Input for this task:
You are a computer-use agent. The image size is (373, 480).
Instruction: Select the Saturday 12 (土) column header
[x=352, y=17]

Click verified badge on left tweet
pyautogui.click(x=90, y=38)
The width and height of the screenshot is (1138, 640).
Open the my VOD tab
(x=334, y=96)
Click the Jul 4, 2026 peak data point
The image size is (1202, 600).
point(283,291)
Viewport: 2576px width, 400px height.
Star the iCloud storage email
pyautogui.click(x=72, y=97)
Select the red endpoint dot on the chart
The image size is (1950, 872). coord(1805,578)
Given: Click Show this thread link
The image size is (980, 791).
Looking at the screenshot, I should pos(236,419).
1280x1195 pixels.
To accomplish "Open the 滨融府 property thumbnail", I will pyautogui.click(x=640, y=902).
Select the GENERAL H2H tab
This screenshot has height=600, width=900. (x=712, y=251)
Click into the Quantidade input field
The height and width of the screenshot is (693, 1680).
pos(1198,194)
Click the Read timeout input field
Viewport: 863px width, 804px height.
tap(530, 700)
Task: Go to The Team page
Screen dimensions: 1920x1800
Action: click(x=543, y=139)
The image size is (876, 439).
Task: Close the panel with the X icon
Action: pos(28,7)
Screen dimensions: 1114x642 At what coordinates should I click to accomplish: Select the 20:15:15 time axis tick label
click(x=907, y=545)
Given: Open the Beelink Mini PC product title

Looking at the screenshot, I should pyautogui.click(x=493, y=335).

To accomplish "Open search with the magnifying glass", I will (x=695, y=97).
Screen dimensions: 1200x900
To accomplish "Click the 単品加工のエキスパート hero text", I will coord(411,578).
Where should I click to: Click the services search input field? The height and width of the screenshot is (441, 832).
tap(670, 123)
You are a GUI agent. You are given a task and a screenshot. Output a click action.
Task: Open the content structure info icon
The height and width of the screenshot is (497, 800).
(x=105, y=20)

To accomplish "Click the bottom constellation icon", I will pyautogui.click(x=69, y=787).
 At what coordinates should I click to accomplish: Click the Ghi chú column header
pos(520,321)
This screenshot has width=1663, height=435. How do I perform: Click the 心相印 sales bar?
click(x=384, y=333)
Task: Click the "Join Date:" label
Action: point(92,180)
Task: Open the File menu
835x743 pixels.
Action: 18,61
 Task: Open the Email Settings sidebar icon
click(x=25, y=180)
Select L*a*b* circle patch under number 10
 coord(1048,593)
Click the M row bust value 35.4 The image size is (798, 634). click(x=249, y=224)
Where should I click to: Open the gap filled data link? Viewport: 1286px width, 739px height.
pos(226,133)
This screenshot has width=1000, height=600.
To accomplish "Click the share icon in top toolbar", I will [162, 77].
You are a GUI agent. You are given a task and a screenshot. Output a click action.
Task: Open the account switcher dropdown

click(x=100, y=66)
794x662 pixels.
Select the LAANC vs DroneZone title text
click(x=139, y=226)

What needs to be done:
Please give again, word for word, only the lines from the one holding "The height and width of the screenshot is (497, 800)." through the end of the listing above.

Result below:
The height and width of the screenshot is (497, 800).
(x=105, y=20)

To accomplish "Click the bottom constellation icon", I will pyautogui.click(x=69, y=787).
 At what coordinates should I click to accomplish: Click the Ghi chú column header
pos(520,321)
This screenshot has width=1663, height=435. How do I perform: Click the 心相印 sales bar?
click(x=384, y=333)
Task: Click the "Join Date:" label
Action: point(92,180)
Task: Open the File menu
835x743 pixels.
Action: 18,61
 Task: Open the Email Settings sidebar icon
click(x=25, y=180)
Select L*a*b* circle patch under number 10
 coord(1048,593)
Click the M row bust value 35.4 The image size is (798, 634). click(x=249, y=224)
Where should I click to: Open the gap filled data link? Viewport: 1286px width, 739px height.
pos(226,133)
This screenshot has width=1000, height=600.
To accomplish "Click the share icon in top toolbar", I will [162, 77].
You are a GUI agent. You are given a task and a screenshot. Output a click action.
Task: Open the account switcher dropdown

click(x=100, y=66)
794x662 pixels.
Select the LAANC vs DroneZone title text
click(x=139, y=226)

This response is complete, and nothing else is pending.